Molecular genetics of myotonic dystrophy and the evolution of therapeutic approaches.

Abstract

Myotonic dystrophy (DM) is the most common form of adult-onset muscular dystrophy, characterized by skeletal muscle symptoms such as myotonia and progressive muscle wasting, alongside a wide array of multisystemic manifestations affecting the cardiovascular, gastrointestinal, central nervous, endocrine, and ocular systems. DM is an autosomal dominant disorder caused by the unstable expansion of non-coding repeat sequences within the disease-causative genes. The mutant transcripts harboring these expanded repeats exert pathogenic effects via a toxic gain-of-function mechanism, most notably through RNA mediated toxicity that perturbs alternative splicing regulation and contributes to the diverse clinical phenotype.
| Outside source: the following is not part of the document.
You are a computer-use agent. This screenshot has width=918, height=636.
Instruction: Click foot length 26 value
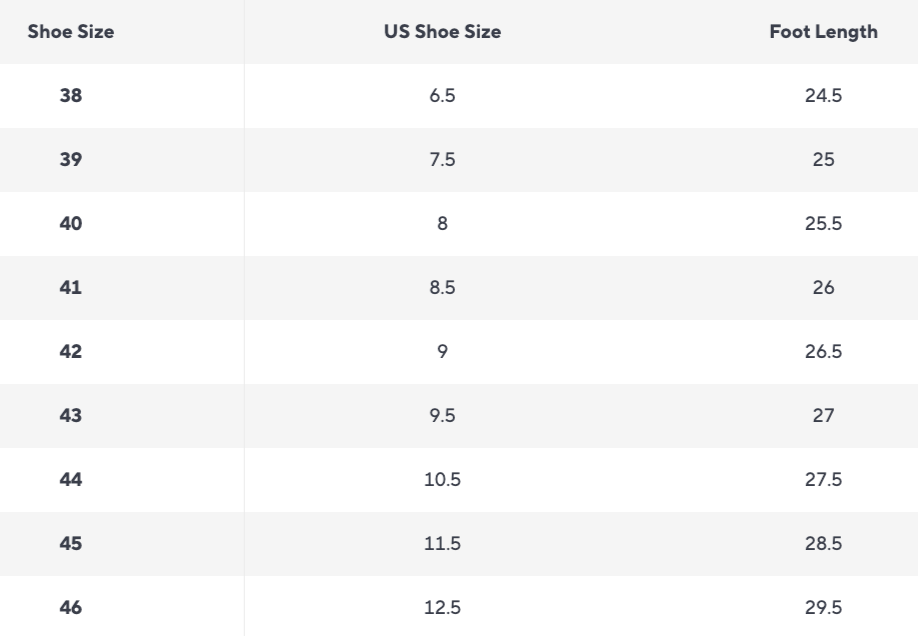pyautogui.click(x=823, y=288)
Beyond splicing defects, aberrant signal transduction and the activation of cellular senescence pathways have also been implicated in disease pathophysiology. This review summarizes current understanding of the molecular genetics and mechanistic basis of DM, outlines recent progress in therapeutic development-particularly RNA-targeted strategies involving nucleic acid-based therapeutics and small molecules-and explores emerging approaches aimed at modulating repeat expansions as a means to mitigate disease progression.